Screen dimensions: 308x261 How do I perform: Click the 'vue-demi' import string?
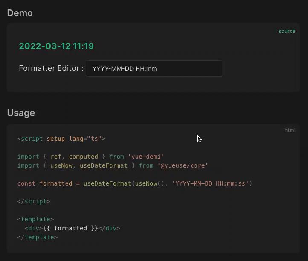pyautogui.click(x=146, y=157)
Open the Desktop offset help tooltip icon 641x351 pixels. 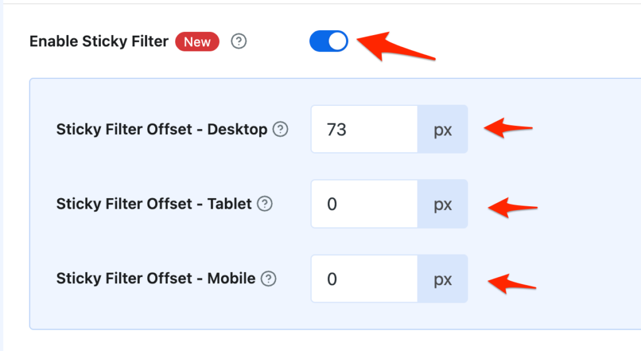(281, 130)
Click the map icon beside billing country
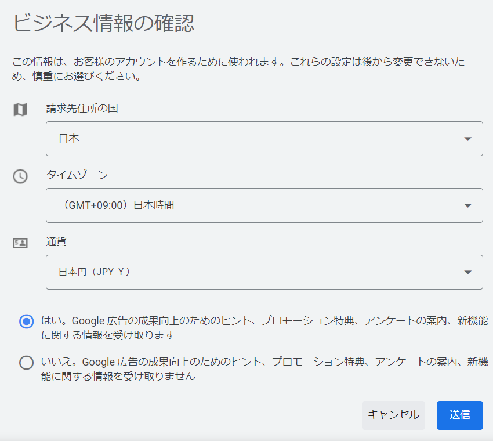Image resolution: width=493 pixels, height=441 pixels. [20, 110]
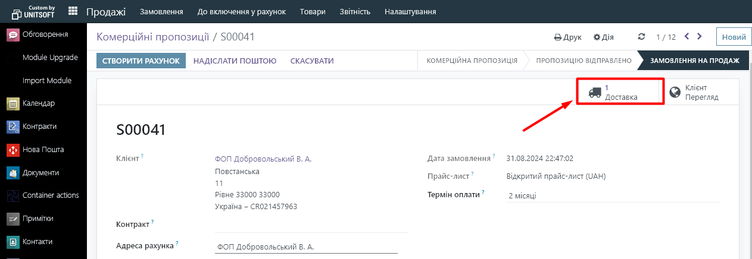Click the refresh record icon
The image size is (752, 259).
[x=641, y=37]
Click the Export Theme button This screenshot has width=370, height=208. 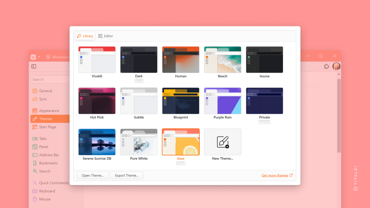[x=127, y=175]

---

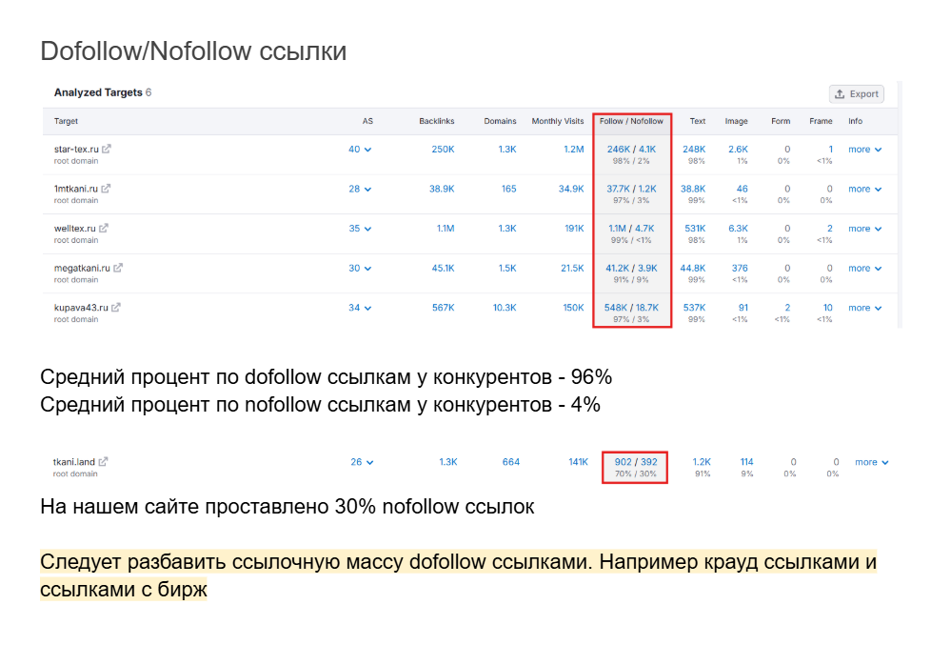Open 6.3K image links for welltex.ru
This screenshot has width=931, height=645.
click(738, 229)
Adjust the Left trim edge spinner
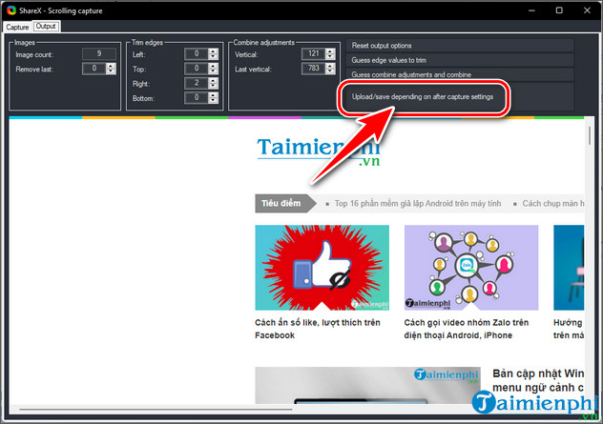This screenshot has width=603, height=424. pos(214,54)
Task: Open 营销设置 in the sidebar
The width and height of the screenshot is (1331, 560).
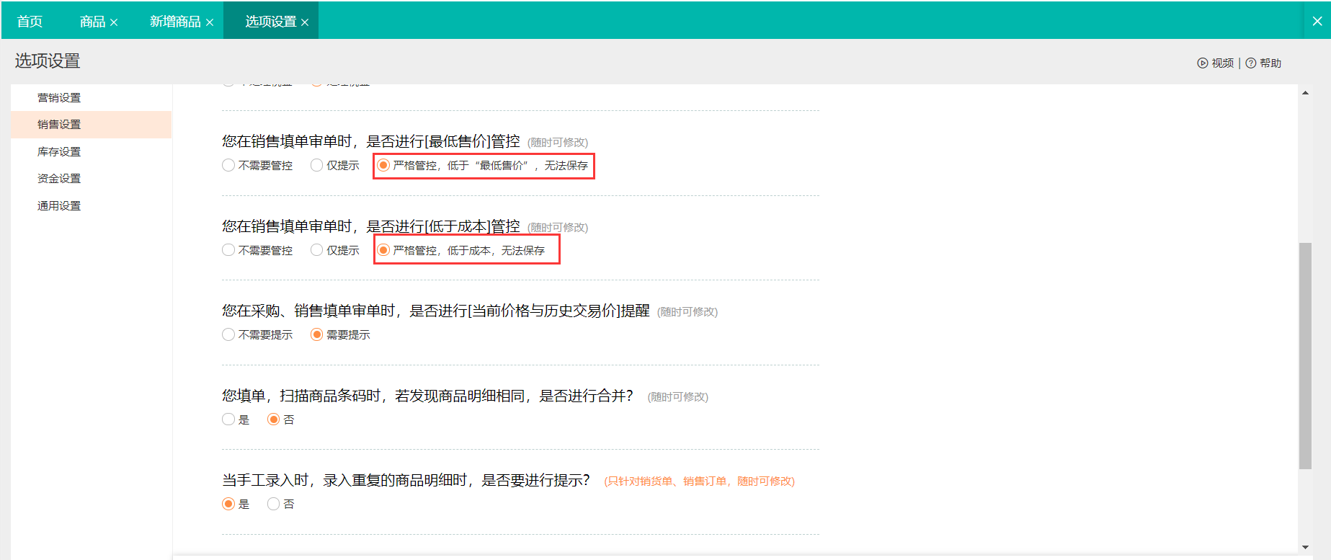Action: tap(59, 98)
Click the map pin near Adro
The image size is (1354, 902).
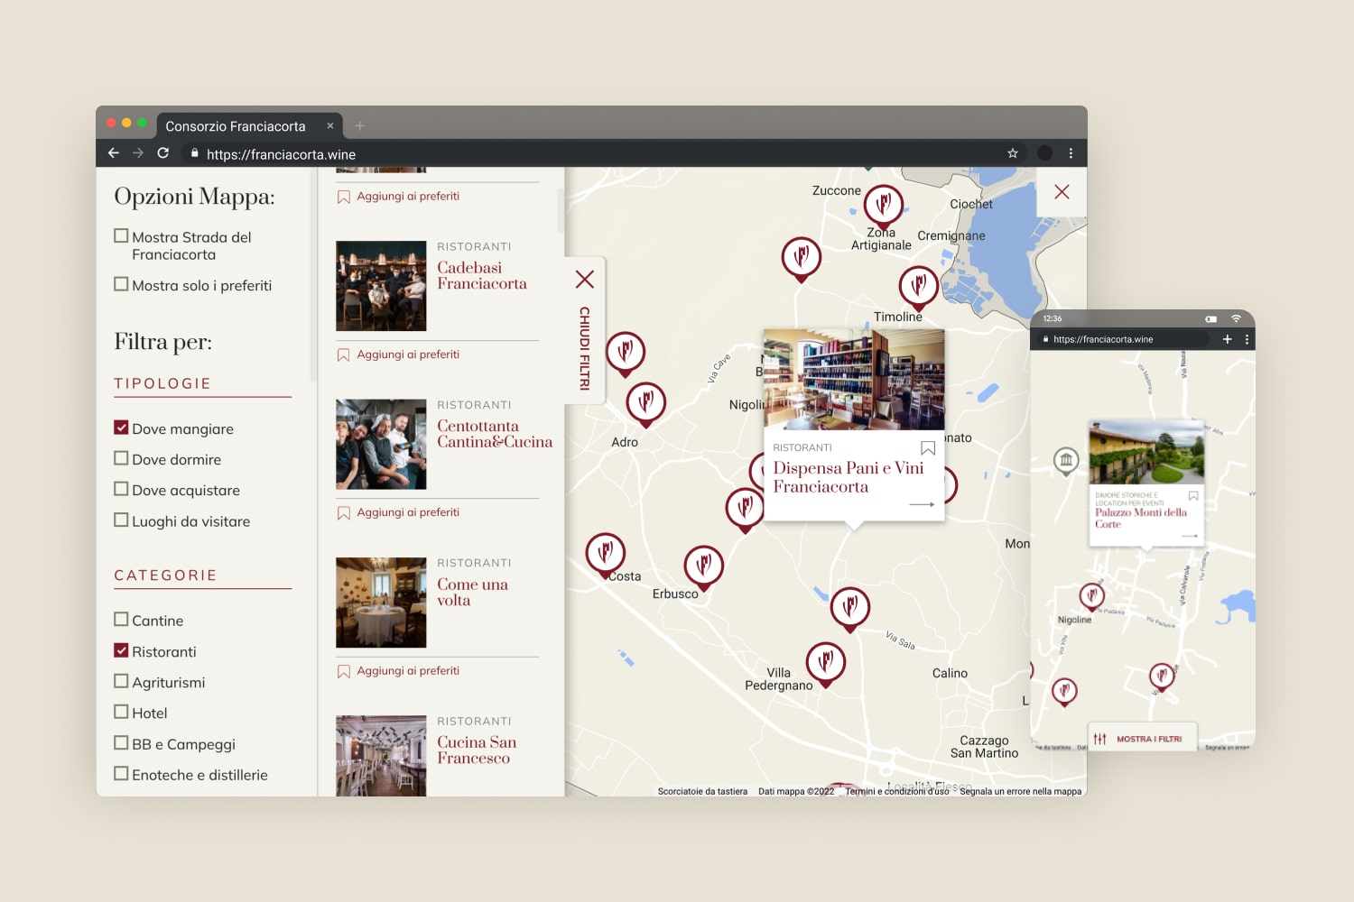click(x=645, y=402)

=== Directions ===
From the data above, retype only the lines starting with the line with "Adjust the Left trim edge spinner" and going on through the line with "Click the map pin near Adro", exactly, leaving out the pictures.

=== Written solution ===
Adjust the Left trim edge spinner
This screenshot has width=603, height=424. pos(214,54)
Task: Open 营销设置 in the sidebar
The width and height of the screenshot is (1331, 560).
Action: tap(59, 98)
Click the map pin near Adro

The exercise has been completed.